Experimenting with Parameters
Try modifying the decision tree parameters to see their effects:
Reduce max_depth to 5:
predictor = CustomerChurnPredictor(max_depth=5, min_samples_split=50)
Result: Lower performance but faster training, less overfitting
Increase min_samples_split to 100:
predictor = CustomerChurnPredictor(max_depth=10, min_samples_split=100)
Result: More conservative splits, better generalization
Remove class_weight balancing: In the DecisionTreeClassifier initialization, change class_weight='balanced' to class_weight=None
Result: Model ignores churned customers, achieving high accuracy but zero value
Production Deployment Considerations
This implementation teaches you production patterns:
Reproducibility:
random_state=42ensures identical results across runsData Splitting: Stratified train/test maintains class distribution
Validation: Cross-validation catches overfitting before deployment
Metrics: ROC-AUC preferred over accuracy for imbalanced data
Documentation: Clear variable names and comments explain business logic
Real production systems add:
Model versioning and A/B testing
Real-time prediction APIs
Monitoring for data drift
Automated retraining pipelines
Explainability for regulatory compliance
Common Issues and Solutions
Problem: Model predicts only one class Solution: Ensure class_weight='balanced' is set
Problem: High variance in cross-validation scores Solution: Increase min_samples_split or decrease max_depth
Problem: Poor performance on test set Solution: Check for data leakage, ensure proper train/test split
Problem: Feature importance shows unexpected results Solution: Check for correlated features, consider feature engineering
What You’ve Accomplished
You now understand how to:
Build production-ready decision tree classifiers
Handle imbalanced datasets using class weights
Validate models using cross-validation
Extract business insights from feature importance
Tune hyperparameters systematically
Evaluate performance with appropriate metrics
These skills directly transfer to real ML engineering roles at companies building recommendation systems, fraud detection, and customer analytics.

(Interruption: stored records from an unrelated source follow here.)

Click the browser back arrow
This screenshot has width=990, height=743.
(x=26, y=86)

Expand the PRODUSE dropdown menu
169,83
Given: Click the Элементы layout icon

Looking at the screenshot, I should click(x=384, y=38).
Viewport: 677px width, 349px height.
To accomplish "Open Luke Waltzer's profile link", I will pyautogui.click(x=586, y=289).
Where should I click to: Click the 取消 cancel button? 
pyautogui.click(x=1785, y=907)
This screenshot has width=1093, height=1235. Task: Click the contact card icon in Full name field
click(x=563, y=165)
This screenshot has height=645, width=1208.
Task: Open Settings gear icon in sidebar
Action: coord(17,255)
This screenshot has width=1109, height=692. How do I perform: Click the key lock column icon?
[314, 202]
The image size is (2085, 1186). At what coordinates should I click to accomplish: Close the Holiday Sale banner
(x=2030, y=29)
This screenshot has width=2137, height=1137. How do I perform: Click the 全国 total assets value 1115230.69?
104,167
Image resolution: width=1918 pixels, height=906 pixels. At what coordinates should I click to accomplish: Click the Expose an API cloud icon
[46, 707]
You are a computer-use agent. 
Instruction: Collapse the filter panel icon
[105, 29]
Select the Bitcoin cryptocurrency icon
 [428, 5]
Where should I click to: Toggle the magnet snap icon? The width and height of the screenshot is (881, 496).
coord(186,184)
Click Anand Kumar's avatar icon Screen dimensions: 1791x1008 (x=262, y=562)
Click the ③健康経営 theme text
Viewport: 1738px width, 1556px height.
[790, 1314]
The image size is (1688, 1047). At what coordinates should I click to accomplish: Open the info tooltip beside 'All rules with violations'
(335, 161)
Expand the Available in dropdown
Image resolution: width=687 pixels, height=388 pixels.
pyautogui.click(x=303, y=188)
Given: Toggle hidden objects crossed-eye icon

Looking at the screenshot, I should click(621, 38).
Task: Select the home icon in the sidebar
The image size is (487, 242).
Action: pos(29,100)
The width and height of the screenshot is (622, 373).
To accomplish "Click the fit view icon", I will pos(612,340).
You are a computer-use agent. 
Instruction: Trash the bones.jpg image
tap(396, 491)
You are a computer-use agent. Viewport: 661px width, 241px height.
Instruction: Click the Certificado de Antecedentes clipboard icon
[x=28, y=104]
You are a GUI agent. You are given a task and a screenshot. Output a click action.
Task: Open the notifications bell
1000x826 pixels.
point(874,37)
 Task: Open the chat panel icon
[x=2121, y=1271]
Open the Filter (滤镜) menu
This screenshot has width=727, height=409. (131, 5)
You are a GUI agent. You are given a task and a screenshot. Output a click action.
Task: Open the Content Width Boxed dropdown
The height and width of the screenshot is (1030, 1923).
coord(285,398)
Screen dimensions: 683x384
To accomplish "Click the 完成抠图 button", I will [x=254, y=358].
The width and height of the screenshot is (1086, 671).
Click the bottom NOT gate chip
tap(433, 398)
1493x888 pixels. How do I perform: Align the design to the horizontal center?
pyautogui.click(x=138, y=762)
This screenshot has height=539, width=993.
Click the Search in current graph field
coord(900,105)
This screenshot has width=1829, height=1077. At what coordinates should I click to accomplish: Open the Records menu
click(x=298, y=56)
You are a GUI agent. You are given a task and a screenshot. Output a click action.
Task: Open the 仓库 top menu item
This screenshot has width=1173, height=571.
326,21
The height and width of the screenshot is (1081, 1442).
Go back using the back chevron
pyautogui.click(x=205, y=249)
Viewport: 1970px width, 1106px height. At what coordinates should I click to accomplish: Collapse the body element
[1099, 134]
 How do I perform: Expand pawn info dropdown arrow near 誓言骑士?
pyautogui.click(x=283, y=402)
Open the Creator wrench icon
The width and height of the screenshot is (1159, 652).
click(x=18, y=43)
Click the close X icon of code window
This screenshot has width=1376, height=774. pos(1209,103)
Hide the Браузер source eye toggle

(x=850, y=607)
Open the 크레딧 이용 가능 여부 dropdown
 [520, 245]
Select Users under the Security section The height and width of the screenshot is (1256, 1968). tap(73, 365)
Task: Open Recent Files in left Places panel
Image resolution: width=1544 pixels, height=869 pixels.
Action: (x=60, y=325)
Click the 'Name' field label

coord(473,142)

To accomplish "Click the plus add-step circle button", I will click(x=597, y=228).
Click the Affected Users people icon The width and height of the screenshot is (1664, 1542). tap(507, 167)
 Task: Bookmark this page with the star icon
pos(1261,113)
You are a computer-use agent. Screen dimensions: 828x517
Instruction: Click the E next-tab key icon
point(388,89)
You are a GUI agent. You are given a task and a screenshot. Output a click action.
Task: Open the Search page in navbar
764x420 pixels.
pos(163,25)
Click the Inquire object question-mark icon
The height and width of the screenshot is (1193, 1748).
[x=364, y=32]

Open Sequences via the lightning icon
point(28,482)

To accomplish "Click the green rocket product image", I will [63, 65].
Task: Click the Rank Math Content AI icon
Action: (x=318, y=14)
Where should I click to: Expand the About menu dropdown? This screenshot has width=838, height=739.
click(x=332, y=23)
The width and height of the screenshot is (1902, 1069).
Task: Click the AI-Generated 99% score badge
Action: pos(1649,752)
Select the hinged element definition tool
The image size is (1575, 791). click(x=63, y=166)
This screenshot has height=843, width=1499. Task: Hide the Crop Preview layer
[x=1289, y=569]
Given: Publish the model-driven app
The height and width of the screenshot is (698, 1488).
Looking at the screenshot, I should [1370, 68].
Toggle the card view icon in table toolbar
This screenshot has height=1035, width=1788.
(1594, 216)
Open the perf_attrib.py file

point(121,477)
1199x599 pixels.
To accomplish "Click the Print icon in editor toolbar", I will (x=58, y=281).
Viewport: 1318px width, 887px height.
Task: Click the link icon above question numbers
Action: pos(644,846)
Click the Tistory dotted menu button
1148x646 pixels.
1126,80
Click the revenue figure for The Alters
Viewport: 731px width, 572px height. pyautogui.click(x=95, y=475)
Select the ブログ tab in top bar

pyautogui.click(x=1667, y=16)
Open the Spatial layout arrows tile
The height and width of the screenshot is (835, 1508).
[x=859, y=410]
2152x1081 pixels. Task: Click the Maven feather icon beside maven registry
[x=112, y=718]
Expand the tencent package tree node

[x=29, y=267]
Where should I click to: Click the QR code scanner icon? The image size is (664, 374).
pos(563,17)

Today’s Achievement: You’ve implemented production-grade decision trees using the same library powering AI systems at the world’s largest tech companies. You can now build, validate, and deploy classification systems that handle real-world challenges like imbalanced data and feature selection. This is the foundation for tomorrow’s ensemble methods and the beginning of your journey into production AI engineering.